Magath: Genau. Drei Spieler sind gegangen und zwei habe ich geholt. Keiner der beiden Neuen hat Ablöse gekostet, ihre Berater haben nicht einen Euro an Honorar bekommen. Der finanzielle Aufwand für die fünf Monate, die beide Vertrag hatten, betrug 600.000 Euro. Das hat aber niemand so verbreitet. Stattdessen hieß es: Da holt er zwei alte Spieler und niemand weiß, was das soll. Kein Wort davon, dass es dem Verein über vier Millionen Euro eingebracht hat. Und unglücklicherweise hat Charisteas bei seinem ersten Einsatz auch noch ein Tor geschossen...(lacht).

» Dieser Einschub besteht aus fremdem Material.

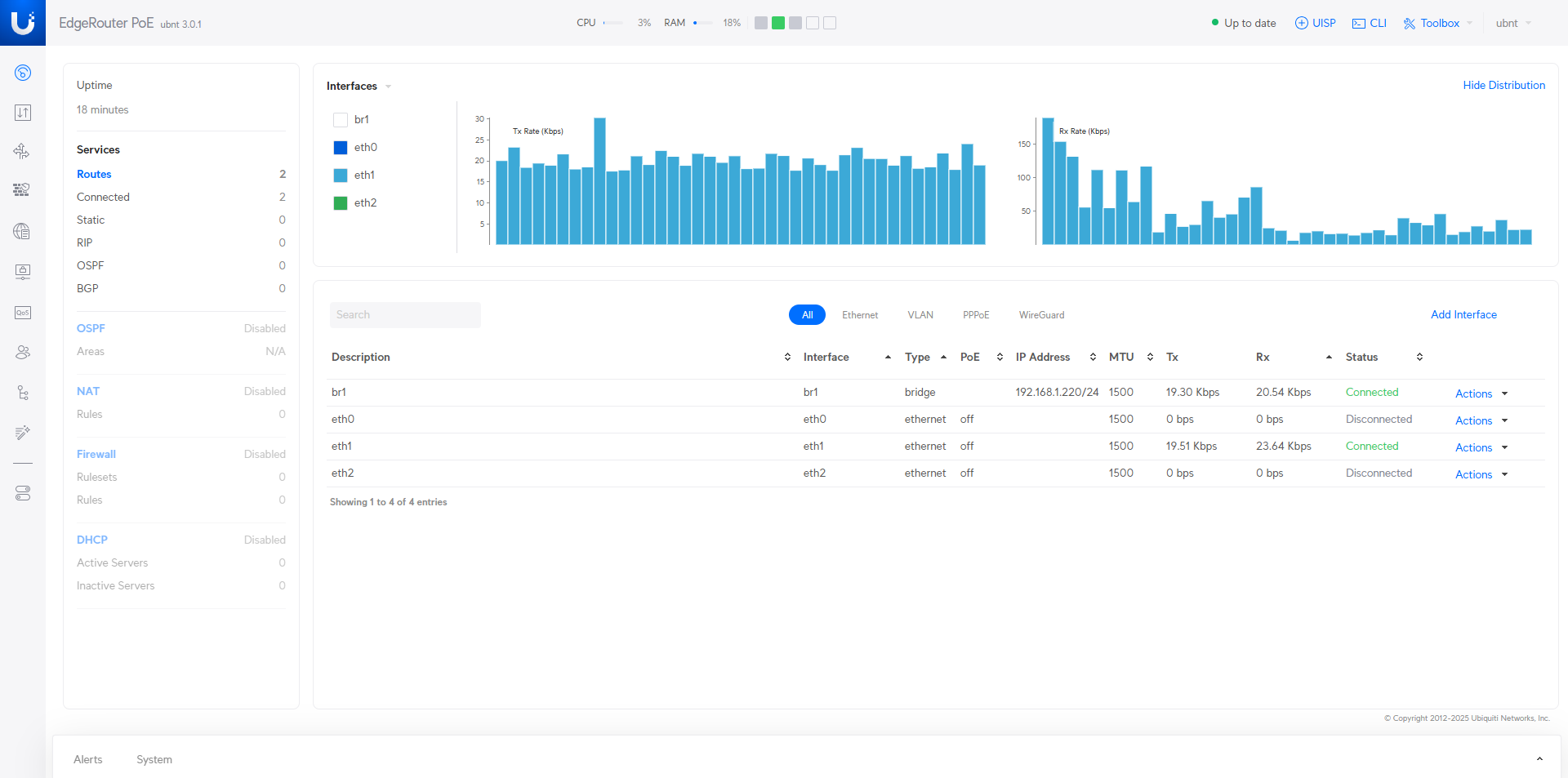Toggle the br1 interface checkbox
Screen dimensions: 1568x778
tap(341, 120)

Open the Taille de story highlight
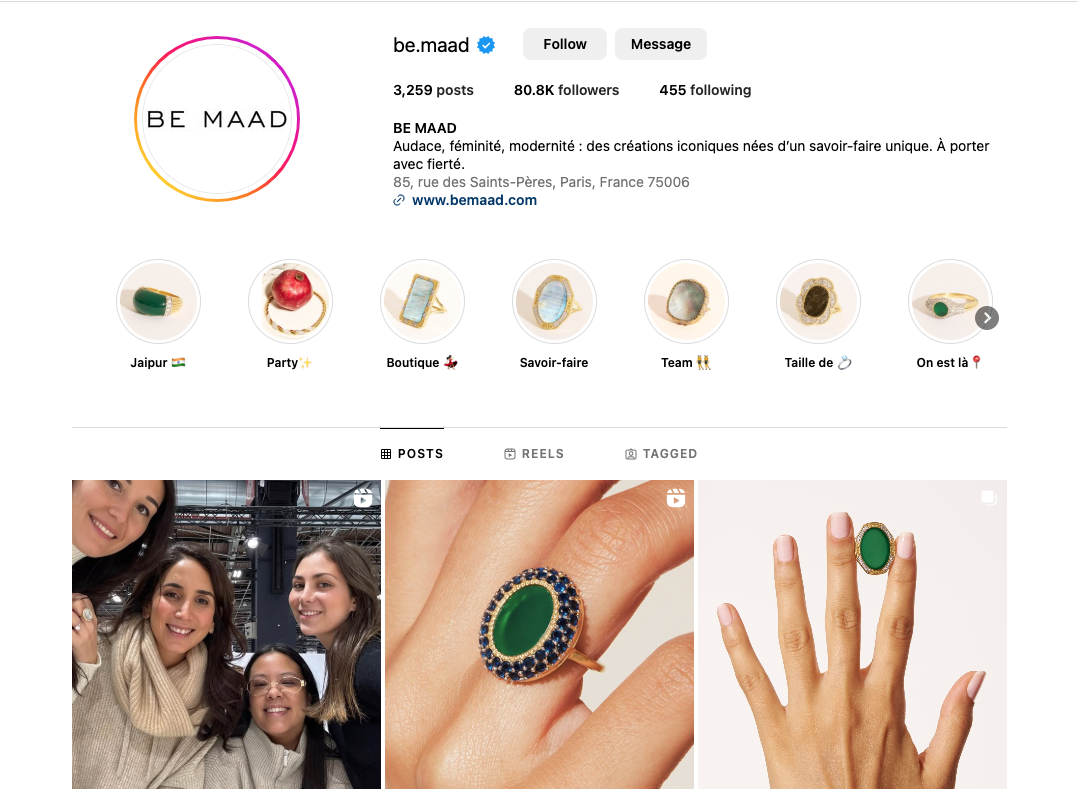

SPOX: Diese Episode gab dann den letzten Ausschlag dafür, sich künftig über Facebook zu äußern?

Magath: So ist es. Damit eben nichts mehr verfälscht dargestellt wird und ich solche Themen klarstellen kann. Ich hatte mit Facebook keine Berührungsängste, sondern sehe das als ideale Sache, um ungefiltert meine Meinung sagen zu können. Natürlich war es für mich anfangs ungewohnt. Wissen Sie: Ich bin eben Fußballer und völlig auf meinen Sport ausgerichtet. Ich kann Ihnen nicht sagen, welche Fernsehserie derzeit angesagt ist oder wie die neuesten Entwicklungen im Internet aussehen. Das kriege ich alles kaum mit, da ich mich ausschließlich mit Fußball beschäftige und Zeit für meine Familie aufwende.

SPOX: Wie schauen Sie für sich persönlich in die Zukunft?

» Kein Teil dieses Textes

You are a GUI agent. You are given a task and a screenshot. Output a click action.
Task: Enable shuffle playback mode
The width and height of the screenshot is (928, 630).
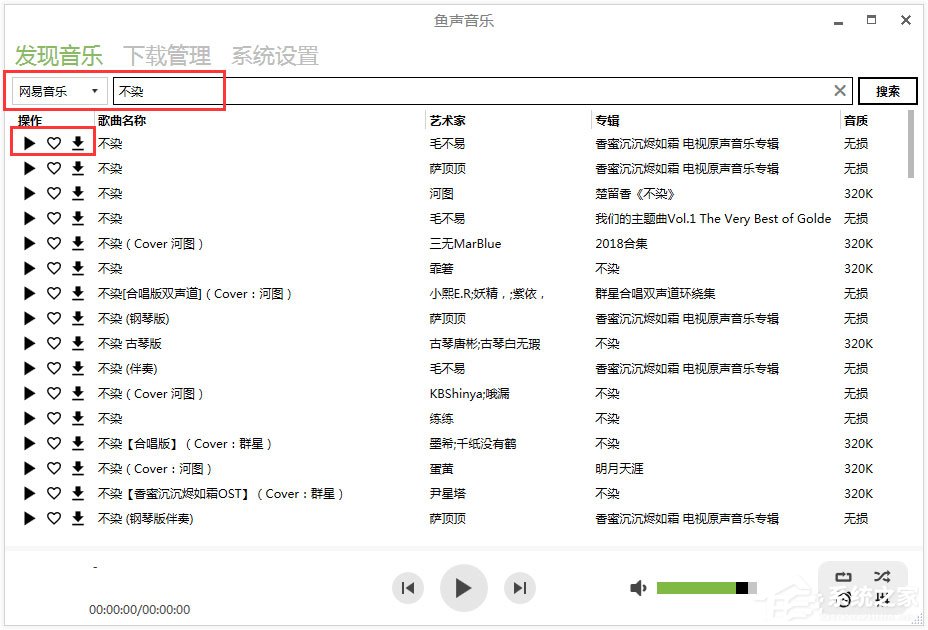pos(881,576)
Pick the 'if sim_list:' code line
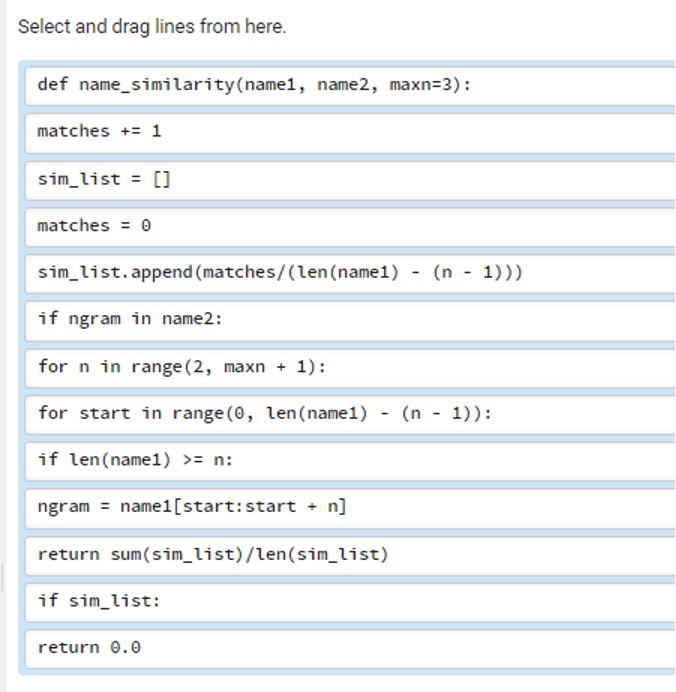Viewport: 676px width, 692px height. click(x=350, y=602)
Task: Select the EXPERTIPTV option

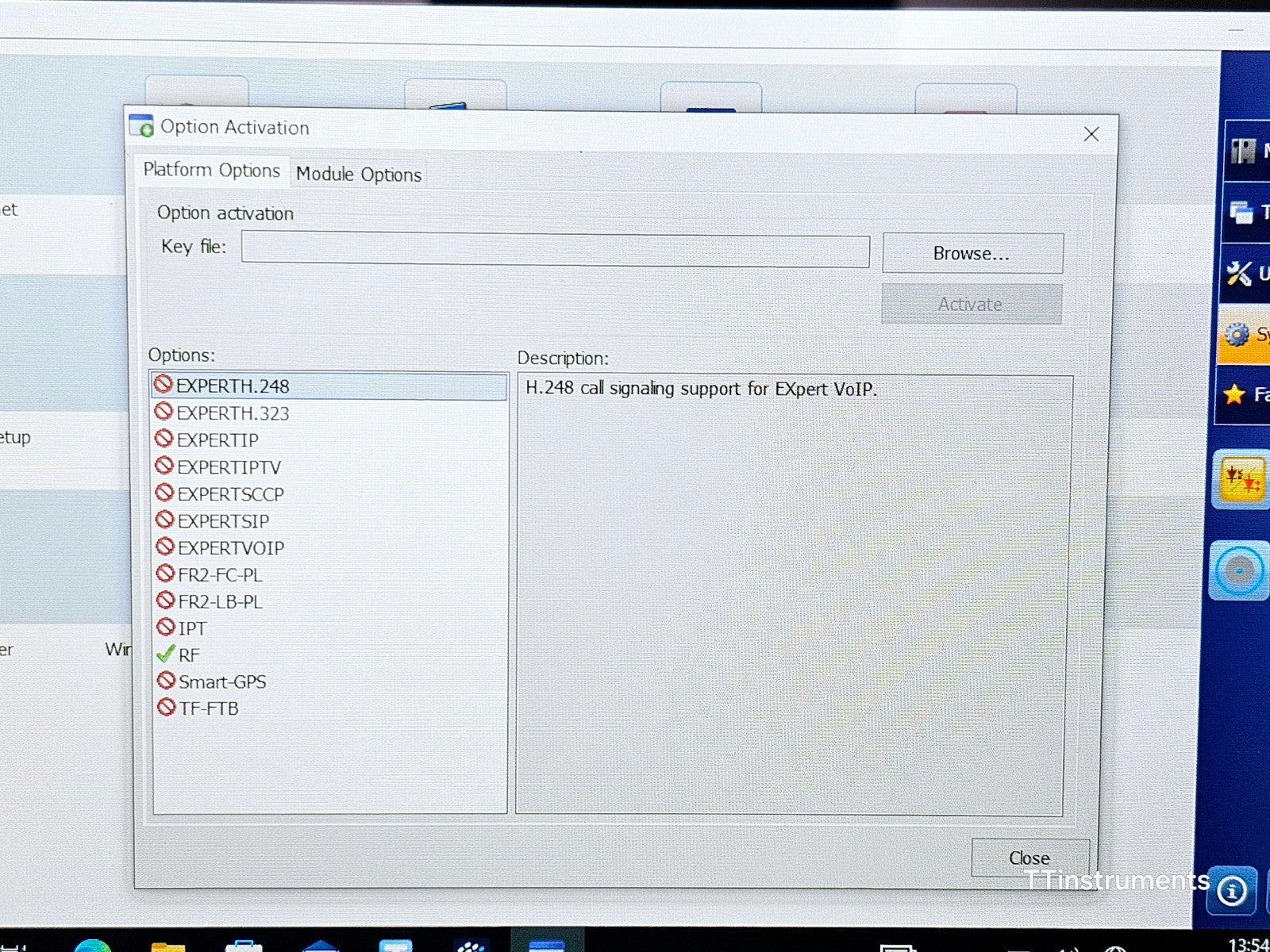Action: [x=229, y=467]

Magath: Für mich geht es jetzt darum, einen Verein zu finden, der nach außen auch sagt, dass er den Magath haben will und meine sowie die Arbeitsweise meines Trainerteams aus Überzeugung unterstützt und in der täglichen Arbeit auch danach handelt.

SPOX: Wenn Sie es sich aussuchen könnten: Wo würden Sie am liebsten anfangen?

Magath: Ich habe keine Präferenzen. Wenn ich ein Angebot aus London bekomme, wäre das schon ein Argument. Dort würde ich gerne noch ein paar Jährchen leben und arbeiten. Ein größeres Argument ist und bleibt aber selbstverständlich die Situation des Vereins. Wenn ich etwas suche, dann einen wirklich gut und solide geführten Verein.